Where the founders are looking at the next billion dollars the regular staff at the bottom also want the company to succeed but they especially want to enjoy their work and go home to see their kids at a normal time.

Rather than a few startups having terrible cultures I think Monzo appears to be a shining exception to the rule because their founders have laid down rules and examples early on that all staff should be empathetic and should want to improve people’s lives, rather than just demanding everyone “get shit done” like many other startup founders will do. I’ve heard Tom say he wakes up late most days and believes in shorter productive days rather than just presenteeism and looking busy, so I really do think a good culture comes from the founders.

Sorry for the essay :blush:


No apologies necessary :slight_smile:

This is 100% true.

There are values and ideals and practices that I personally remember Tom, Jonas and others talking about back in 2016 when we were still less than 50 people in one office, that are still in place today as we approach 1000 staff. It’s incredible that we’ve managed to maintain that company culture as we grow.

It’s why I personally don’t worry about the incumbents (or other fintechs, for that matter) building this or that feature that compares to something we are doing.
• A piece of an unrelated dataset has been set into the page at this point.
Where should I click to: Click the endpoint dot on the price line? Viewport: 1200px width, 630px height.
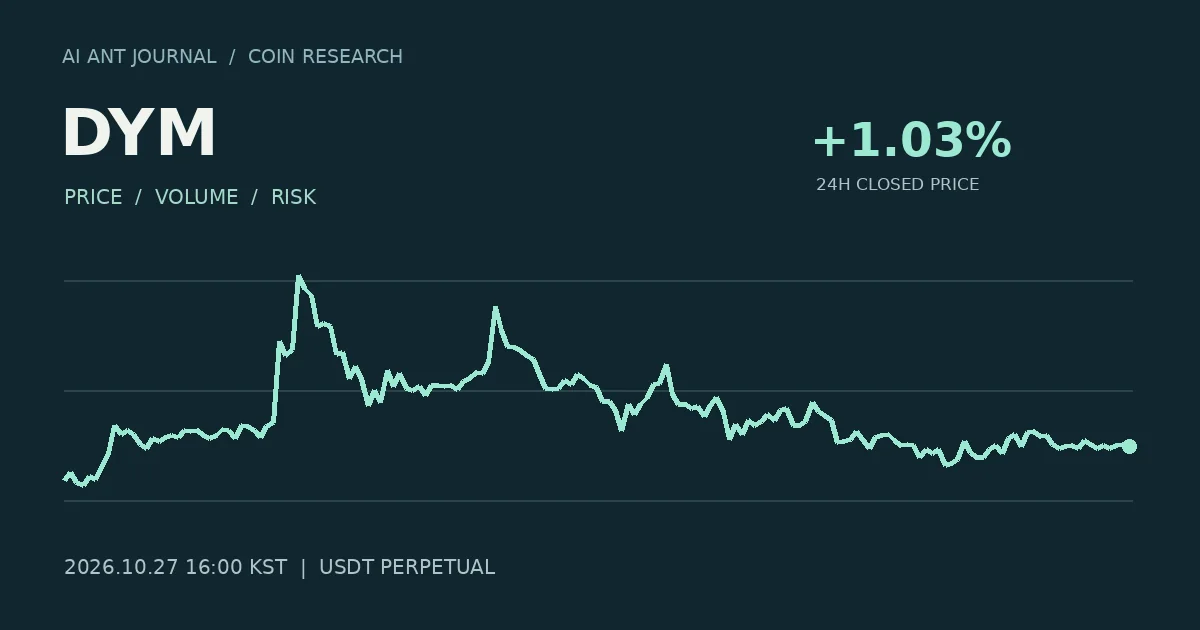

Ultimately, our progress, our journey, the amazing amount of goodwill and support that people give us all comes from our culture. There’s a real drive within this company to make things that help people, and to do that fairly and transparently. We aren’t just creating utilitarian services that look good on paper - we believe in financial mindfulness through delight and things you actually want to use :blush:



Wasn’t everyone on this forum clambering to sign up to Bulb a while ago? Didn’t Monzo promote Bulb in–app? Didn’t Monzo also make a big deal out of the Marketplace being populated with companies that shared Monzo’s ethics?

1 Like

I may have also had a look at Monzo’s glass door just out of interest and it’s not bad at all :smile:


This was the main reason why I even bothered to post was Monzo talking up bulb and then it’s doing this

ehh I just recently switched to Bulb. Having left my previous job due to many reasons, one being the treatment of the staff that built the company etc. and now coming back to corporate world ethics are everything to me…

If you decide to switch again and need a referral code for Octopus, here’s one:

I worked here. The CEO shouted at people until they cried. From the glassdoor reviews it sounds like he is still very immature and mean.